** Work instructions **
Write out nothing but the lines from the one containing "Task: Switch to the Equipment tab" through the last line below, both included, and without the pictures.

Saved entries:
++++++++

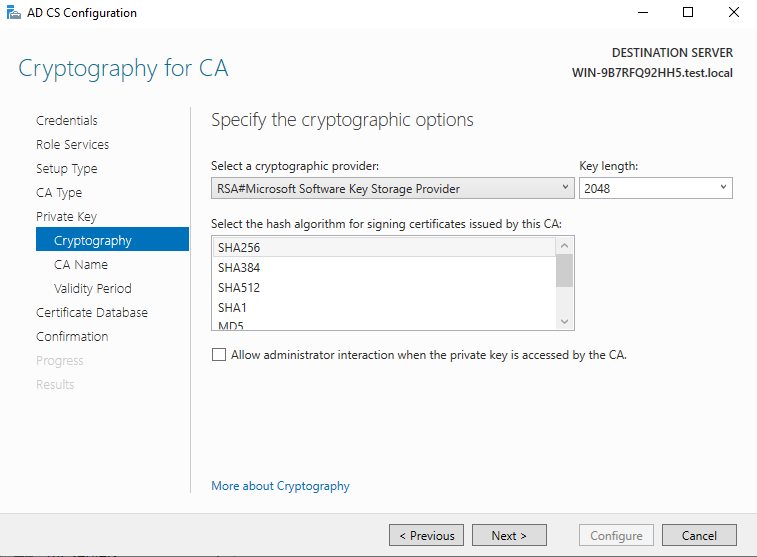Open the Validity Period page
This screenshot has height=557, width=757.
(x=93, y=289)
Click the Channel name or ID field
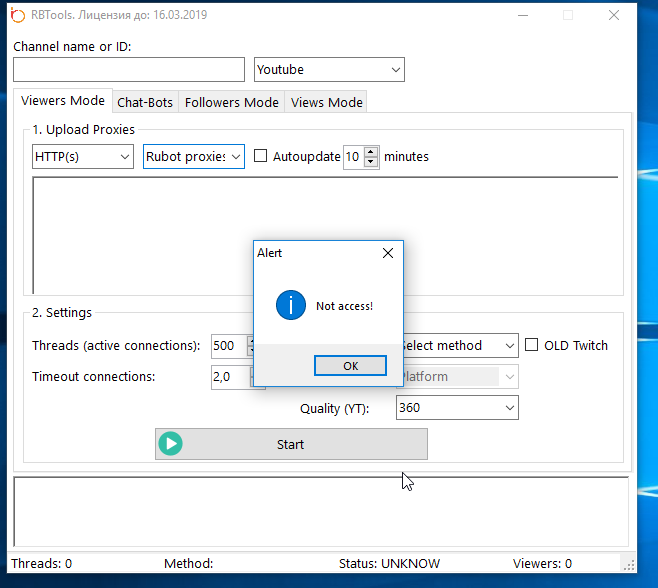The height and width of the screenshot is (588, 658). (129, 69)
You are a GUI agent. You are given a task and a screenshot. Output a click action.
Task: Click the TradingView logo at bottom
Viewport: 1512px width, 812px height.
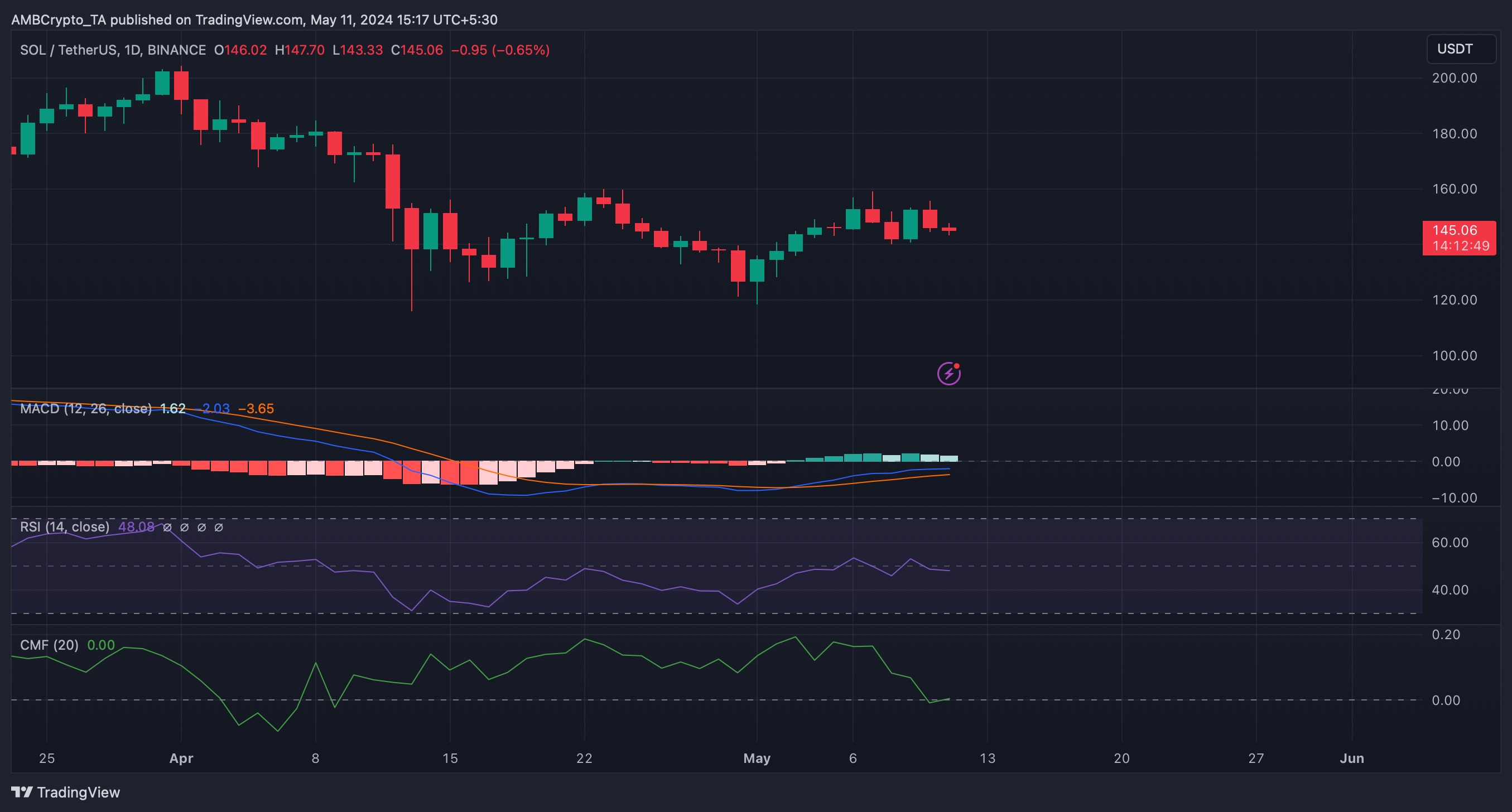[66, 792]
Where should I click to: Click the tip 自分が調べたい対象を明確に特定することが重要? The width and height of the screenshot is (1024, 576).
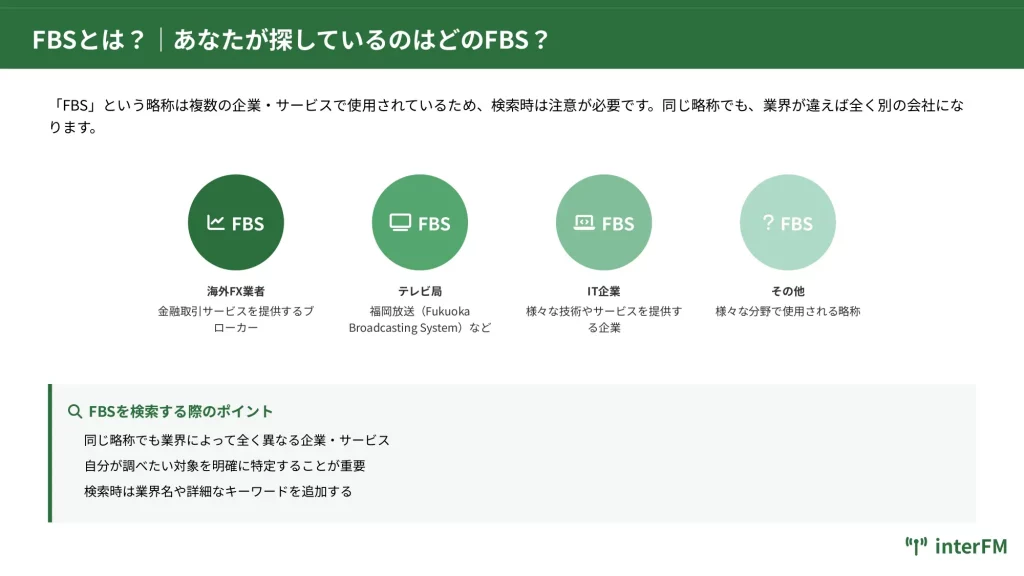[225, 466]
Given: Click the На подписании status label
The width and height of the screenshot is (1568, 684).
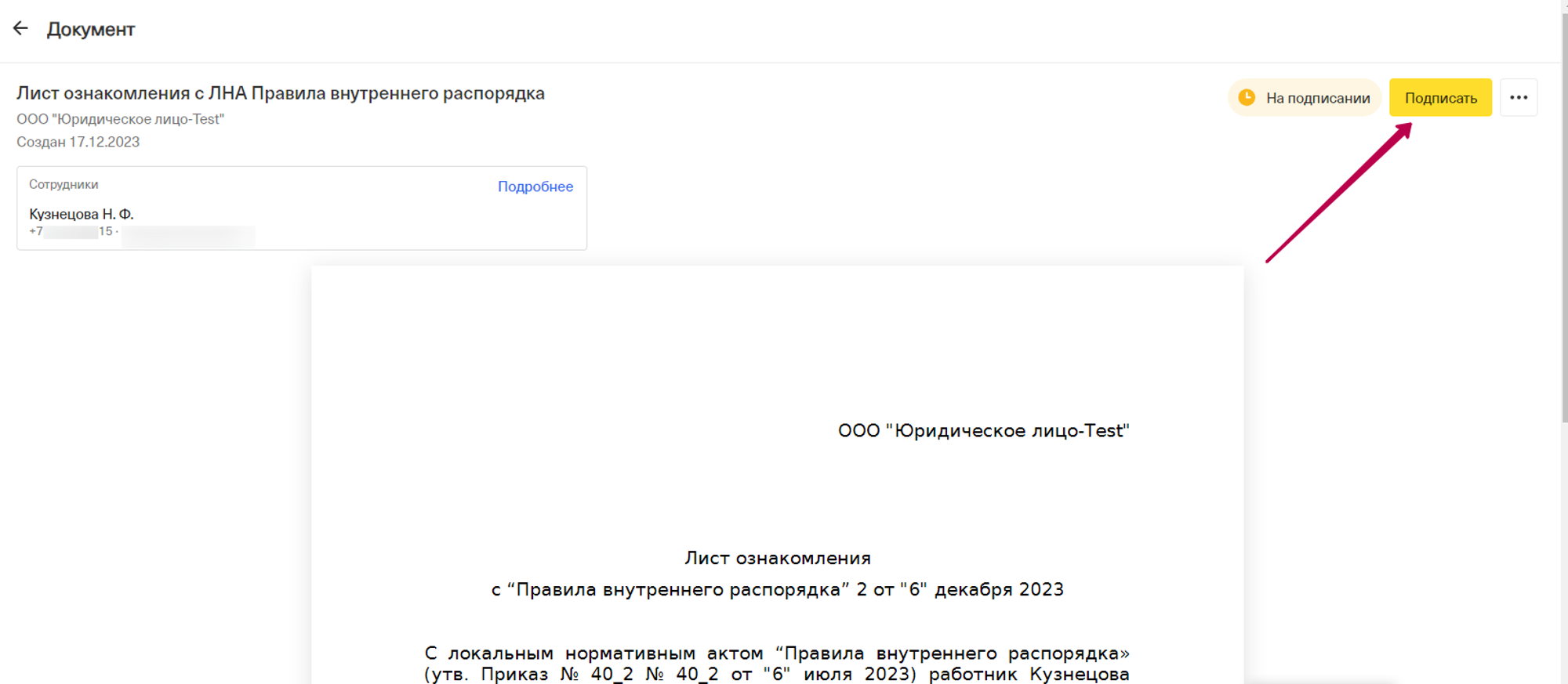Looking at the screenshot, I should (1318, 98).
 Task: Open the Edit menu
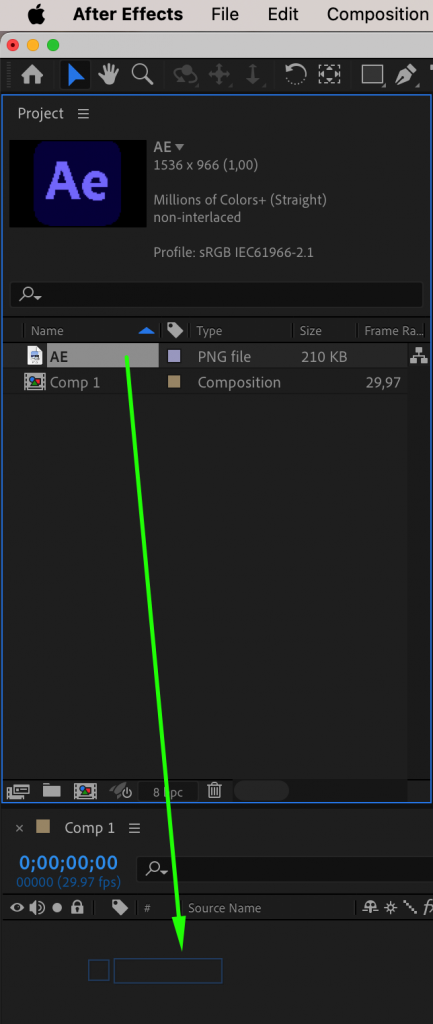(283, 14)
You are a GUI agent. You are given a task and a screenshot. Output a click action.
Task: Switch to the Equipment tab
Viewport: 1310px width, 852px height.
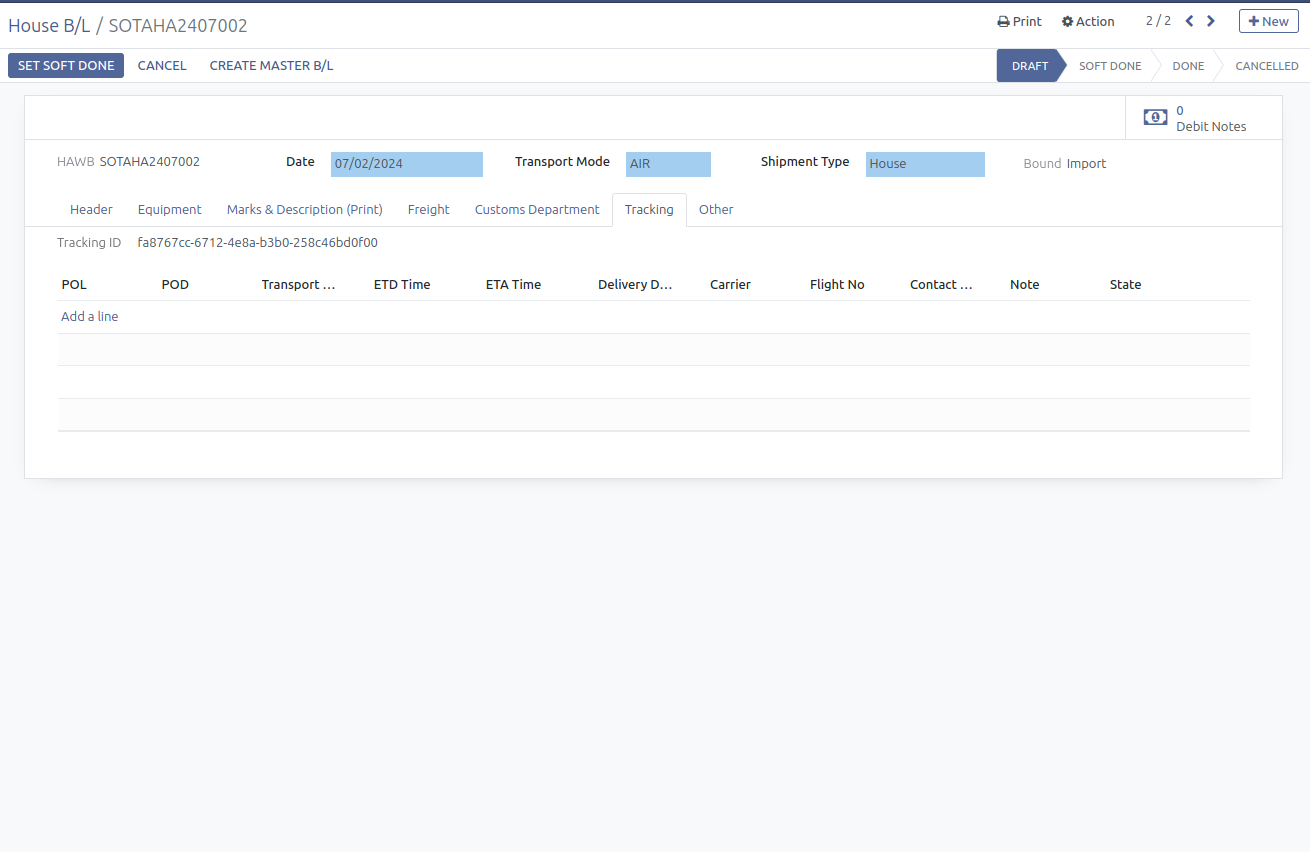pos(169,210)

++++++++

** Response to the exercise **
Task: Switch to the Equipment tab
Viewport: 1310px width, 852px height.
pos(169,210)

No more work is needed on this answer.